Despite slogging all her life and finally becoming a doctor, Nam Ha-neul’s (Park Shin-hye) abusive workplace and backbreaking workload has driven her to the point of depression and suicide. Yeo Jeong-woo (Park Hyung-sik), on the other hand, falls from grace when a simple surgery goes wrong and lands him in the middle of a medical malpractice lawsuit. Having lost most everything, he moves into a rooftop apartment right above Ha-neul’s. And so the bitter rivals from high school meet each other again at the lowest point in their lives.
Once you’ve hit rock bottom, the only way to go is up, right? With no one to rely on but each other, Ha-neul and Jeong-woo gingerly strike up a new friendship as they navigate their way out of their slumps, which in turns becomes a heartwarming story of reconciliation, self-discovery and second chances. Park Shin-hye and Park Hyung-sik are the proverbial sun of this complex network of relationships – as both high school rivals and adults, their dynamic radiates warmth, assurance and humour.
Kudos to writer Baek Seon-woo, who understands just what the show’s leads excel at – whether it’s Park Hyung-sik’s naturally endearing humour or Park Shin-hye’s grounded charm and penchant for making her characters incredibly grounded. It makes for excellent interactions between the duo, such as when Jeong-woo finishes second in his exams and faints out of shock, or when Ha-neul bursts out into tears upon receiving her mother’s unconditional support during a depressive episode.
Despite leaning on each other during their lows, Ha-neul and Jeong-woo avoid the quick and sudden co-dependency that might prompt questions about the authenticity of their slowly blossoming relationship. Yet, the development of their unlikely friendship is weighed down by tired tropes surrounding their past – if you didn’t already see it coming Jeong-woo held a candle for Ha-neul in high school.
It dilutes the show’s impactful story, which has so far treated mental health issues surprisingly realistically and sensitively. As Ha-neul’s spirit and health takes hit after hit in an abusive workplace, it’s easy to sympathise with her, especially as she finds herself dreading the very career she had worked herself to the bone for.
But that all leads into the real highlight of Ha-neul’s storyline: the refreshing dynamic between her and her mother Kong Wol-seon (Jang Hye-jin), which brings to life a quintessentially Asian cultural dynamic that is as relatable as it is heart-wrenching. Like many Asian parents, Ha-neul’s mother – at first, at least – takes her depressive diagnosis as a personal slight against her sacrifices, but eventually turns into a caring parent whose ways might be a tad overbearing, but she’s got the spirit.

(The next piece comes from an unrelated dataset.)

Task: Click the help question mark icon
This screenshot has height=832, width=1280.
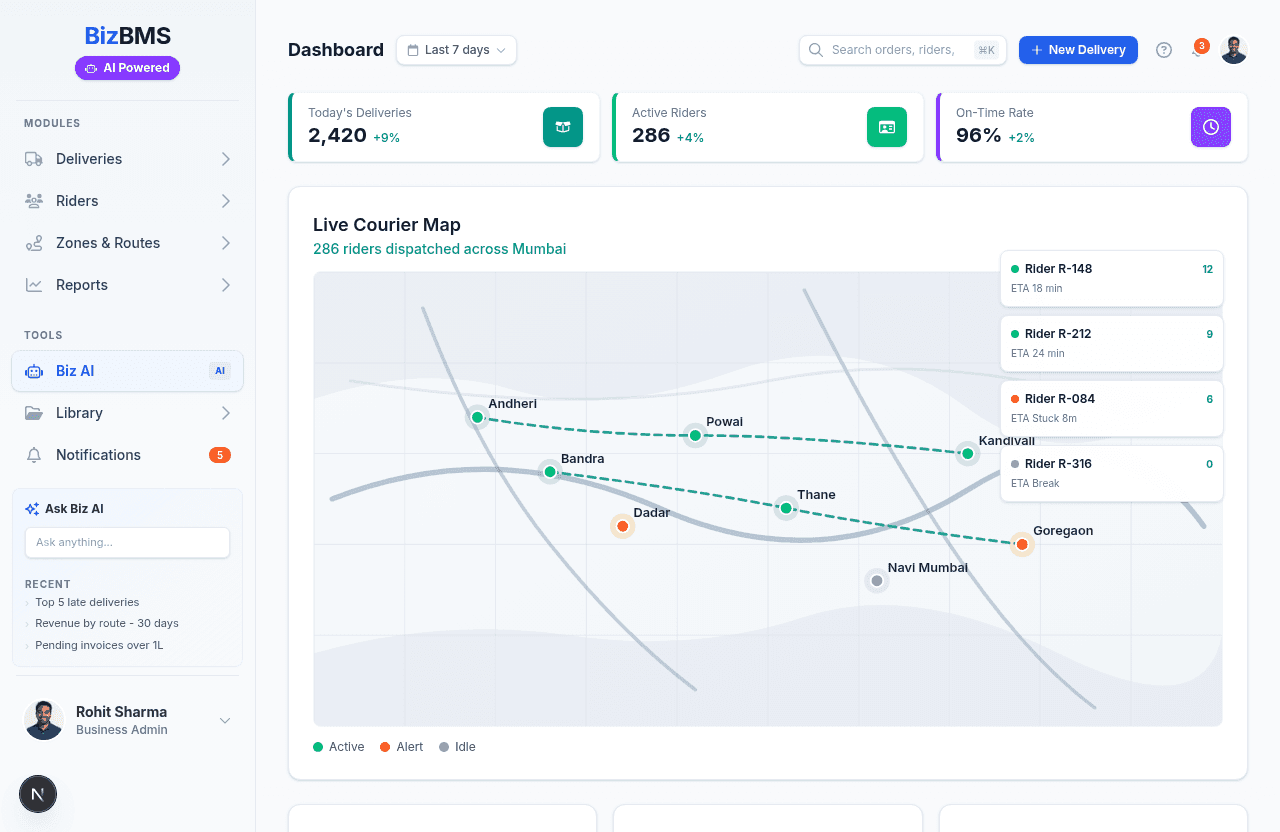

While Doctor Slump is no My Liberation Notes, the K-drama is nevertheless an engaging, fast-paced watch, especially if you’re a sucker for witty banter and newfound friendships. The rivalry between the leads is only the beginning – it’s worth sticking around to see how this “slump” ends.
Doctor Slump airs every Saturday and Sunday on JTBC, and is also available to stream on TVING and Netflix.